**** SUPPLIED INFORMATION ****

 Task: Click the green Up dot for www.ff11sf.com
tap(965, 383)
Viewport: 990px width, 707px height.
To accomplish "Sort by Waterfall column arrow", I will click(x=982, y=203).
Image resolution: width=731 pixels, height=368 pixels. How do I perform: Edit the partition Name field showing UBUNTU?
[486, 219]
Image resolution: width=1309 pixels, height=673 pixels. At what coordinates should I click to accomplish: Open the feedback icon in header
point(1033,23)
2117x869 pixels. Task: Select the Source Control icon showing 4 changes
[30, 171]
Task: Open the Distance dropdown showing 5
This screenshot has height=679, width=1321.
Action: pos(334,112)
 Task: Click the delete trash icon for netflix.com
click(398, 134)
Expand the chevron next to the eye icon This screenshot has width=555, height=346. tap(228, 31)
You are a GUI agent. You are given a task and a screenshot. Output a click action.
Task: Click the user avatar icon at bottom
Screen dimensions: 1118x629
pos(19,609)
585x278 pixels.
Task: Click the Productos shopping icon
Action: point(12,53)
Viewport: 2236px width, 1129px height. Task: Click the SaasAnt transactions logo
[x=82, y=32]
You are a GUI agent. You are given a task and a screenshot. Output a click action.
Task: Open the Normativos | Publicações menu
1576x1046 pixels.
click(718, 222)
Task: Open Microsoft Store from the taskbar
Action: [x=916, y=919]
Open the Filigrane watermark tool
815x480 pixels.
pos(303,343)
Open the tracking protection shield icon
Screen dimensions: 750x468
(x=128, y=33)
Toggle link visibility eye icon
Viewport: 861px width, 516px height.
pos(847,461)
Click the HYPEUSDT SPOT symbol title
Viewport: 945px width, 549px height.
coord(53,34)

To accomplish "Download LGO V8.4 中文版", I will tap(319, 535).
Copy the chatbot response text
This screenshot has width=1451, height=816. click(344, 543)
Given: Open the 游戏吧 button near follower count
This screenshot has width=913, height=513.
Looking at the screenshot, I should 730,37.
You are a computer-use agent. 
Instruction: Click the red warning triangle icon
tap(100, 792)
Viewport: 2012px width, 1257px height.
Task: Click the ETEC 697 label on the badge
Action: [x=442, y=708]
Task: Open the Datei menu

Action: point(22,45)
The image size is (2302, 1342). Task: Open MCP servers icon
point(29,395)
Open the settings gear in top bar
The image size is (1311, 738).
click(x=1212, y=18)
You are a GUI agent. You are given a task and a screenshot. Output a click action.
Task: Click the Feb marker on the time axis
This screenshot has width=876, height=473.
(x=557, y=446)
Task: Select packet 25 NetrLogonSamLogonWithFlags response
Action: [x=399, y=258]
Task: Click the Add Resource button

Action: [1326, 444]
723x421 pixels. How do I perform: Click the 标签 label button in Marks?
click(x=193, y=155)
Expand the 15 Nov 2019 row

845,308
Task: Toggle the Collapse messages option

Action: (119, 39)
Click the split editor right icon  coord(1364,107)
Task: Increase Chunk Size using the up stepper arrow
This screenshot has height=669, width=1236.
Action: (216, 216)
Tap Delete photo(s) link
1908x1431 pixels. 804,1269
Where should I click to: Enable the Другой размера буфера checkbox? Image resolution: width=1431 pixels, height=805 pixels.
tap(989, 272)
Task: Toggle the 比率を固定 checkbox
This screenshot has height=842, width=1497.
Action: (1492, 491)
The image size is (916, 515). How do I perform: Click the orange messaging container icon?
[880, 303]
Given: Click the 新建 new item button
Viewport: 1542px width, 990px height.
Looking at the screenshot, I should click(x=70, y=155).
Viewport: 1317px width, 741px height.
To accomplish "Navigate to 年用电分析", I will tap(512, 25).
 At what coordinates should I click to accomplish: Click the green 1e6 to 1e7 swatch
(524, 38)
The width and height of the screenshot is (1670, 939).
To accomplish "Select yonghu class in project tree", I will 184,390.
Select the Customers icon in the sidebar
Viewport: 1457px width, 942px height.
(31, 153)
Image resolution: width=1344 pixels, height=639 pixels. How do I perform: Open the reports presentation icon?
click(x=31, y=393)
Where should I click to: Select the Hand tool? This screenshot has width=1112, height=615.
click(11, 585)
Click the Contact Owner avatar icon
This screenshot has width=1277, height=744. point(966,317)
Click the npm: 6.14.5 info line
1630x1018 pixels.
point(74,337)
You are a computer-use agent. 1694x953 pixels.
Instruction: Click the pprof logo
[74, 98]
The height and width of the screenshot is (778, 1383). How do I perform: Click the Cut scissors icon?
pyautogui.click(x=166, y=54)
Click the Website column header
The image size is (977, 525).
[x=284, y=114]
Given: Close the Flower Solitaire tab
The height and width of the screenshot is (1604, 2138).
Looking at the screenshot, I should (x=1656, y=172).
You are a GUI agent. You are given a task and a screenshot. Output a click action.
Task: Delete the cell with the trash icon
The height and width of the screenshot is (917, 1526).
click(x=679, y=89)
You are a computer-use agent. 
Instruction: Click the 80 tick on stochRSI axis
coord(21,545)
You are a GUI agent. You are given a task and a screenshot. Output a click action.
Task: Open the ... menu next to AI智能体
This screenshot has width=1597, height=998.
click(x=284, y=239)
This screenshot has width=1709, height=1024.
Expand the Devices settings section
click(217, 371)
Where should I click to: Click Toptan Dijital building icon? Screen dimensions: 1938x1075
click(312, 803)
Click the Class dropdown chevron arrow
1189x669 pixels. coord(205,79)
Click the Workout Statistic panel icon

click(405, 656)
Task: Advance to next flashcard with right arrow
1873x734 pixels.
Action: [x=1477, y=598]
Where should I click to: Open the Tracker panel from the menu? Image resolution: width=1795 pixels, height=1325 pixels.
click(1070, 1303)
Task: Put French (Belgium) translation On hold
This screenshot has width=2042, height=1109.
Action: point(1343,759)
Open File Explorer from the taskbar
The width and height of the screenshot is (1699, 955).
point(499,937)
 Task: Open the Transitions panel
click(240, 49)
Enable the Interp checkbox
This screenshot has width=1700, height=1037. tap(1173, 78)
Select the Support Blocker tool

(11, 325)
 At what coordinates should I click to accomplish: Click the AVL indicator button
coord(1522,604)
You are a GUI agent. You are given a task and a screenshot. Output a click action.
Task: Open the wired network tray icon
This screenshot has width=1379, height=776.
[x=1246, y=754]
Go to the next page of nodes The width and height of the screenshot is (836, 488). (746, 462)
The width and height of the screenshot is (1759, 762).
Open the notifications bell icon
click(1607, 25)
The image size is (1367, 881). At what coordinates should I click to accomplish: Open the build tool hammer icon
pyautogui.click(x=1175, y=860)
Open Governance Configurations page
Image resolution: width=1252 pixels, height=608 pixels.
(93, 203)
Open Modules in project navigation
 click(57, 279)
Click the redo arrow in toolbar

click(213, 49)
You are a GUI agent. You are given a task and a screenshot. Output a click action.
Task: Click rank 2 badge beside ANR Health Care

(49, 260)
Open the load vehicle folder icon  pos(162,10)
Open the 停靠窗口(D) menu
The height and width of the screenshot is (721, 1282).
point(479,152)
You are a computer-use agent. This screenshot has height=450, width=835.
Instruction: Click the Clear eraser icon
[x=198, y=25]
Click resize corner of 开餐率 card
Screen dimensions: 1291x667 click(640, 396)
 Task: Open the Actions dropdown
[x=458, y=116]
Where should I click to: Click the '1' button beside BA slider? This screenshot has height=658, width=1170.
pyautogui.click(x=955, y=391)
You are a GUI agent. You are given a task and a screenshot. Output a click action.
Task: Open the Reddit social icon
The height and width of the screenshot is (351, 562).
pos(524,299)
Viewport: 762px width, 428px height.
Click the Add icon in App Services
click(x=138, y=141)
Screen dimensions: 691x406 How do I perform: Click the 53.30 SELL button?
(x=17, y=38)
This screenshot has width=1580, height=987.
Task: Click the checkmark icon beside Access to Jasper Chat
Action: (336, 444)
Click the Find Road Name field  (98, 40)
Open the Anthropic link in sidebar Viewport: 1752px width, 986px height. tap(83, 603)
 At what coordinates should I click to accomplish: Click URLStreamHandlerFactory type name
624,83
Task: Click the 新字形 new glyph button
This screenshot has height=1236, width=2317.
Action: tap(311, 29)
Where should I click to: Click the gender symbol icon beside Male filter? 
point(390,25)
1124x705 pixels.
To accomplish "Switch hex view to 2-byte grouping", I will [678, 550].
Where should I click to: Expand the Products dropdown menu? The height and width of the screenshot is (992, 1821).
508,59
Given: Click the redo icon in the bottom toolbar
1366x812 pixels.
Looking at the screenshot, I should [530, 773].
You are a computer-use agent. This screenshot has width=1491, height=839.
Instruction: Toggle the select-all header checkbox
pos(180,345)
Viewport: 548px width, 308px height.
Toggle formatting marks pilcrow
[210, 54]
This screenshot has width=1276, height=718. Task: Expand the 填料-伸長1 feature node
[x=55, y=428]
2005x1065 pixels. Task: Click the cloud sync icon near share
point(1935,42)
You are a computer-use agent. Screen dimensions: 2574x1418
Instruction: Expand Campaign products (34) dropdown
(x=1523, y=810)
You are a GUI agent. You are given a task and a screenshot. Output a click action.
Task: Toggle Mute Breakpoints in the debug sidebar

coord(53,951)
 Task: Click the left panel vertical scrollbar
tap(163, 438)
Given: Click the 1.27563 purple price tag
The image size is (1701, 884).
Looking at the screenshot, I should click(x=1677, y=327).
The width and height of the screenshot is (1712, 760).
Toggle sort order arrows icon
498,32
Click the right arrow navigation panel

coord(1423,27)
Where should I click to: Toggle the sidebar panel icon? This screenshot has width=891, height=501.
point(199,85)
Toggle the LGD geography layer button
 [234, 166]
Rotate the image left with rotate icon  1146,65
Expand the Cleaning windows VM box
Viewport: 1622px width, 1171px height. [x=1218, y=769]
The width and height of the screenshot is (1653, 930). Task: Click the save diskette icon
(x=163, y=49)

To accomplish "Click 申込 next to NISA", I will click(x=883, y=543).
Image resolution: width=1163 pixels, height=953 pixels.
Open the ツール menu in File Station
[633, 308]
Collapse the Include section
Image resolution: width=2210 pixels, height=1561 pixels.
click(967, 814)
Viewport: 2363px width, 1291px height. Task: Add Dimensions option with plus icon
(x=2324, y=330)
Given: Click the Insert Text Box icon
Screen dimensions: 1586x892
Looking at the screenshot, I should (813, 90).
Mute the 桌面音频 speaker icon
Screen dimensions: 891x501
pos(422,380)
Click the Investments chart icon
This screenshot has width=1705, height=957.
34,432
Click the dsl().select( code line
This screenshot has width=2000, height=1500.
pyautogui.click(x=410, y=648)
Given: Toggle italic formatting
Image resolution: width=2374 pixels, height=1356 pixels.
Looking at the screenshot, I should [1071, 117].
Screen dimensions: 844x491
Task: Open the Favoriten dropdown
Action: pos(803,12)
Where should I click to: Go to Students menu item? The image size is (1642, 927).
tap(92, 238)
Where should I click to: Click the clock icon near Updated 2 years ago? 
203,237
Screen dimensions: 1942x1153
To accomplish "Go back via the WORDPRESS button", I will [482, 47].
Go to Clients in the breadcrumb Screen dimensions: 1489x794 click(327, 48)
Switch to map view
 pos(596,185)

****

• GOAL OF THE EXERCISE:
Note how many lines of the material contain the string "column". Then report that number by itself.

• SOLUTION TO THE PROBLEM:
2